Peter Reed, Opera magazine, July 2012
“Iain Burnside is best known as a pianist, but in A Soldier and a Maker he shows himself to be a playwright of surprising technical skill […]. With its varied pace, confident line of action and recourse to comic interludes, Burnside’s vivid narrative has a freedom that transcends the normal confines of verbatim theatre. It is extraordinarily moving.
[…] a production that sweeps the audience towards the terrible desolation of its conclusion, a sadness rendered all the more poignant by the two-hour musical celebration that precedes it.”

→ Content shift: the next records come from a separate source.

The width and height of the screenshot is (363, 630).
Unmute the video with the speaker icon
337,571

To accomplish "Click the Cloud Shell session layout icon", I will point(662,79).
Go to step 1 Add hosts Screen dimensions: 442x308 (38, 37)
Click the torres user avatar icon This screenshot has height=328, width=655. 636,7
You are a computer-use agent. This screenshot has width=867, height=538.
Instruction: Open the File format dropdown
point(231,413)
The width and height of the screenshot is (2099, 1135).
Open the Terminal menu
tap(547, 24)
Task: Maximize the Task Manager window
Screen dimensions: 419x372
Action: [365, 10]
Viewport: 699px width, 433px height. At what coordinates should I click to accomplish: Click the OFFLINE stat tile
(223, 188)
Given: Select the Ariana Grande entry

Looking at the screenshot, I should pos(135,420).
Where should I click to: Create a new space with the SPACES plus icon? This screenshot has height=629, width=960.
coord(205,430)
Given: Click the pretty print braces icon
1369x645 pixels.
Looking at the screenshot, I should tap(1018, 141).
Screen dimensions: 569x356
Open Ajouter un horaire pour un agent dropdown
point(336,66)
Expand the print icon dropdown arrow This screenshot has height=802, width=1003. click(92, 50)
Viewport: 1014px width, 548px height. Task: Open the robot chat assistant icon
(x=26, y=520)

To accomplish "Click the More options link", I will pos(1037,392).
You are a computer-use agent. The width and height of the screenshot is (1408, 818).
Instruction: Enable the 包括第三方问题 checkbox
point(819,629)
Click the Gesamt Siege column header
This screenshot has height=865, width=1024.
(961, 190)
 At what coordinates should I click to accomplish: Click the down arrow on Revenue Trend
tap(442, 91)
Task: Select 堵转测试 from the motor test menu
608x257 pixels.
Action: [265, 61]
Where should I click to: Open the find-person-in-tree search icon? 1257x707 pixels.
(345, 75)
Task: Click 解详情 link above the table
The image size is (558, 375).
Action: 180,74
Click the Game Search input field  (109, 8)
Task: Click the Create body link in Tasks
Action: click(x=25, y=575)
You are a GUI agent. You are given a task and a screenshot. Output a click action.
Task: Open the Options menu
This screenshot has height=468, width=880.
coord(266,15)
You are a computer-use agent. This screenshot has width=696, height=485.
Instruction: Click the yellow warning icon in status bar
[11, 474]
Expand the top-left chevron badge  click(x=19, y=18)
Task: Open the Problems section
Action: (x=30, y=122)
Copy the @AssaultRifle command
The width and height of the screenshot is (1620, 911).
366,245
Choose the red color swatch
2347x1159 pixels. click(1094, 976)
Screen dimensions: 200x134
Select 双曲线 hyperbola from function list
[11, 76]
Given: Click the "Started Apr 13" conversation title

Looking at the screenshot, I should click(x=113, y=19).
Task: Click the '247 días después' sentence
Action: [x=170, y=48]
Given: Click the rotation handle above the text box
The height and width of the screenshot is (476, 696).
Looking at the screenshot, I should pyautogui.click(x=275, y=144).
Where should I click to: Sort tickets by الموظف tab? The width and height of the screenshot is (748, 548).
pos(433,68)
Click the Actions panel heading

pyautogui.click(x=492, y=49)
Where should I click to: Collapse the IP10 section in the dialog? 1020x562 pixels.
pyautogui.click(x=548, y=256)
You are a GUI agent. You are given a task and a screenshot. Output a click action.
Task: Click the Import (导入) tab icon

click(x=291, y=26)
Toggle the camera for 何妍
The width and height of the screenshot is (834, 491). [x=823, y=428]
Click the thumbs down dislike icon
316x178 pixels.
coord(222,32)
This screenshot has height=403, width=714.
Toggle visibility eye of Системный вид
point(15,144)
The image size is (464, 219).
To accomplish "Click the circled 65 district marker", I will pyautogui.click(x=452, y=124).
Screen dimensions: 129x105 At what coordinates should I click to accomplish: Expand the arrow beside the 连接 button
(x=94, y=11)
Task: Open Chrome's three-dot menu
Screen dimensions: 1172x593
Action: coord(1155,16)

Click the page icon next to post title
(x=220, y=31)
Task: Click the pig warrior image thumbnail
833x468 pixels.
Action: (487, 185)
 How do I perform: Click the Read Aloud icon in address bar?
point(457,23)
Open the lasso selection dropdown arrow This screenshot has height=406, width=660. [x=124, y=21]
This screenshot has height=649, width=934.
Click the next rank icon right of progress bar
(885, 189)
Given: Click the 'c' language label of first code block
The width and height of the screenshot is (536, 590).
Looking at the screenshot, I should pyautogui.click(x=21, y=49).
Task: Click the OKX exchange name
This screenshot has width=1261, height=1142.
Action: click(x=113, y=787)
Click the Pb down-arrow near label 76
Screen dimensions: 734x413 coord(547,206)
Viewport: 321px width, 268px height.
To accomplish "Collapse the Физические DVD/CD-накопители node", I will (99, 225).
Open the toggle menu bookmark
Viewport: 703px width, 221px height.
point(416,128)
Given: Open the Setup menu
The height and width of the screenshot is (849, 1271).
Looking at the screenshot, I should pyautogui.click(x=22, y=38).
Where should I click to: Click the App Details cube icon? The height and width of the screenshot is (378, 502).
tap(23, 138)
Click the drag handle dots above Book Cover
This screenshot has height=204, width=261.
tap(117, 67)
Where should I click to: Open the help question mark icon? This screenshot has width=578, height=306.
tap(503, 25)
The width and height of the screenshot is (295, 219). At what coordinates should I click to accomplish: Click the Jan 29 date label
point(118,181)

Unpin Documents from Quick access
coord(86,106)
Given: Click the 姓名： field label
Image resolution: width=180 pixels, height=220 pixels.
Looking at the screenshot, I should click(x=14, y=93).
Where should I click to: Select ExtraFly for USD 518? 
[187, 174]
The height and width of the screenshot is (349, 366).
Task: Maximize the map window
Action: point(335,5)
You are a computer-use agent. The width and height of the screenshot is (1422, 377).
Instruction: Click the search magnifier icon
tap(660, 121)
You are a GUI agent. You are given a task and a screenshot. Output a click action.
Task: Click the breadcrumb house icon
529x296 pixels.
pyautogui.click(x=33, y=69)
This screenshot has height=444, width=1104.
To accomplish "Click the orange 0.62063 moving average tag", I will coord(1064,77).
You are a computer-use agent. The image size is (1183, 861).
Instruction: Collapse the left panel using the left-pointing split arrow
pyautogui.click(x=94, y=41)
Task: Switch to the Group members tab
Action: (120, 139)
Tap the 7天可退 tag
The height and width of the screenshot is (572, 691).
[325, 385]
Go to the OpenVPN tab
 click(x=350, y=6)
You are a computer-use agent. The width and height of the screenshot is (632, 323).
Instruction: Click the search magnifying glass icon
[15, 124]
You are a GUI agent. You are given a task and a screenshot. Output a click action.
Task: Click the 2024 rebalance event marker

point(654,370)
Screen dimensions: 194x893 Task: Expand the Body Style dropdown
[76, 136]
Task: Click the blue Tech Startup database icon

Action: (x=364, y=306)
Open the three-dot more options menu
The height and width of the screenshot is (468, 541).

Mark Valencia, WhatsOnStage, 22 April 2012
“Burnside interweaves [Ivor Gurney’s] bleak biography with some of Gurney’s huge output of music and poetry, though most of it is still unpublished. There is some pragmatic telescoping of events […] but otherwise the play sticks closely to the documented facts of Gurney’s life. The pacing is a little uneven, but his remorseless mental disintegration is poignantly caught. His meeting with Helen Thomas, widow of the poet Edward Thomas […] is beautifully done.
Andrew Clements, guardian.co.uk, 22 April 2012
“Iain Burnside’s A Soldier and a Maker (the ‘Maker’ was Gurney‘s choice of word for his role as a poet and composer) – an ingenious combination of play, music-theatre and staged drama-documentary – deals fully with the tragedy of Gurney’s life. … If anything, the skill with which Burnside has introduced this levelling reality makes Gurney’s story even more moving, and parallel to the sequence of his life’s events is the process by which Gurney’s art has survived him, narrated with extraordinary effectiveness by his sister Winifred.
[The] way in which Burnside lightly evoked any number of elements in Gurney’s life – the type of artist he was, his peers, the uneasy, post-Victorian straining at the emotional seams – is powerfully effective. And, in a very English, ‘blue-remembered’ context of lost this and that, you had a permanent lump in the throat that teetered on the brink of full-scale emotional incontinence. The way the text and Gurney’s songs flowed unselfconsciously in and out of each other was bad enough, the folding in of the songs ‘I’m homesick for my hills’ and ‘This is a sacred city’ loosened the floodgates even more, but there is one specific event, near the end, that was quietly tender and seriously tear-jerking. Judge for yourself.
The simple, haunting designs and seamless direction of a large, multi-tasking cast set the seal on this moving portrait of a very English artist. If you love life, you’ll love this. Highly recommended.”